The Standard Deviation is the difference between the expected Number of  occurrences and the actual number
occurrences.

This is formula used by The Keys to the Bible produced by the
Computronic Corp :

Standard Deviation =  (expected number of occurrences - the actual number found)
square root of expected number of occurrences

Here is the example presented in the manual for The Keys to the Bible:

Expected number of appearances:                             4
Minus the actual number found:
3

Difference between expected and found:               =   1

square root of the expected occurrences   √ 4       =   2

difference between expected and found                      1
square root of expected occurrences                           2

Equals a Standard Deviation                                       = 0.50

A low Standard Deviation, such as 0.50 is indicative of a random occurrence.

As the Standard Deviation rises above 1 the odds increase exponentially.

Examples:

Standard Deviation             Approximate odds

0.50     =      1   in 2
1.46     =      1   in 5
1.74     =      1   in 10
1.99     =      1   in 20
2.10     =      1   in 30
2.53     =      1  in 170
2.90     =      1   in 300
3.62     =      1   in 5,000
4.20     =      1   in 50,000
4.57     =      1   in 500,000

By the time the Standard Deviation approaches 5 the odds of it being a random occurrence surpasses 1 in 1 million,
and the program ceases to calculate, and just leaves it at "less than 1 in 1 million" of being a random occurrence.

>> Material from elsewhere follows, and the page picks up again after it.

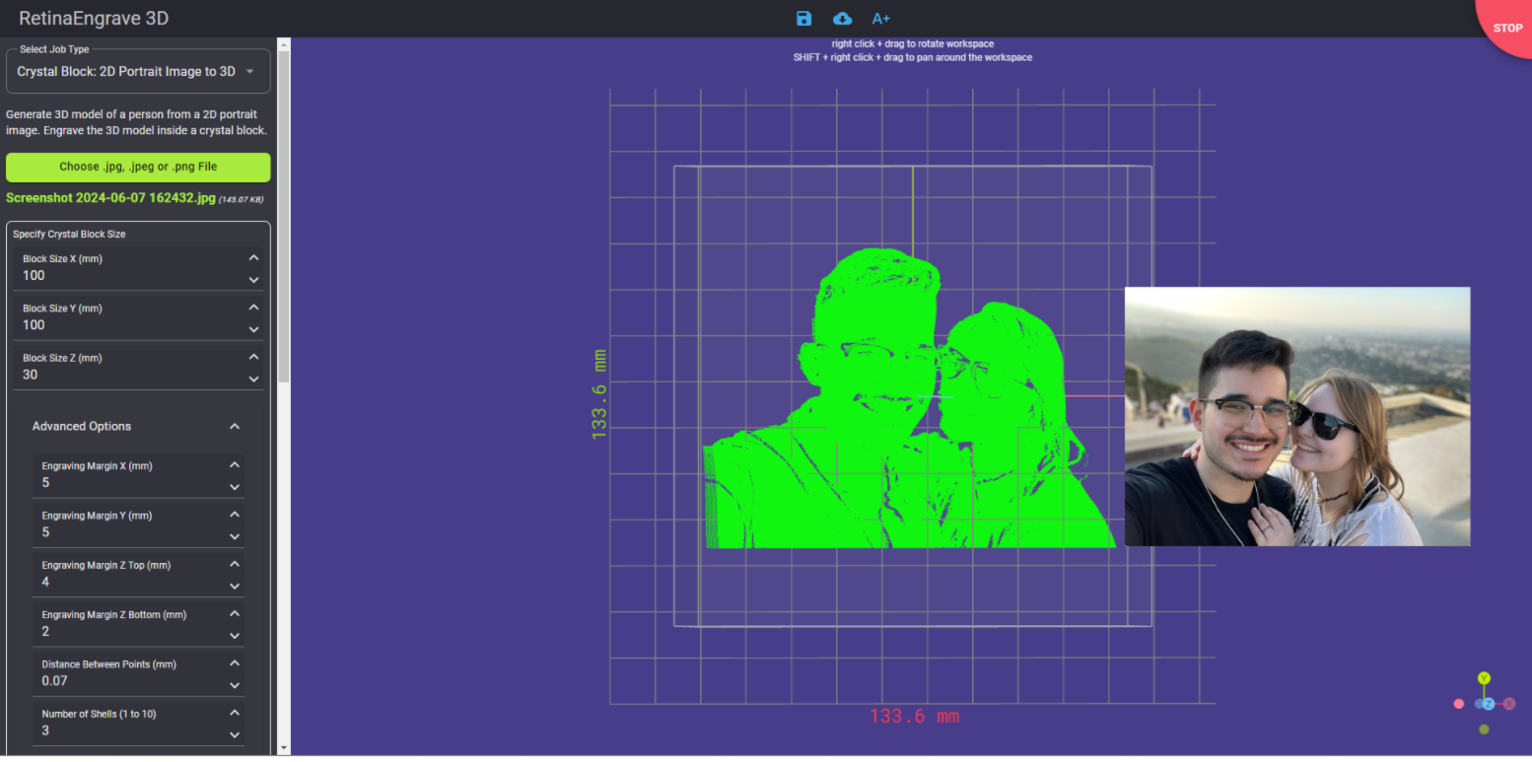Click the olive negative Y gizmo dot
This screenshot has width=1532, height=762.
pyautogui.click(x=1484, y=729)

In order for a search to have statistical value, from a scientific point of view, the search must  be done 'a priori', that
is, all terms must be decided upon in advance and the spelling must be decided in advance. And the search range
must be decided in advance.

Any terms or extensions observed
after examining the Code do not have statistical value from a scientific point of
view.

Of all the Codes I have found the least likely to be a random occurrence is "
Peter the Roman" searching in the
Torah. The Standard Deviation of this Code, done 'a priori', is
20.14, surpassing 1 in 100 million of it being a random
occurrence.

"In a nutshell" if the odds are 1 in 1000 then it should be necessary to run 1000 searches in
random or "monkey text" to duplicate the find.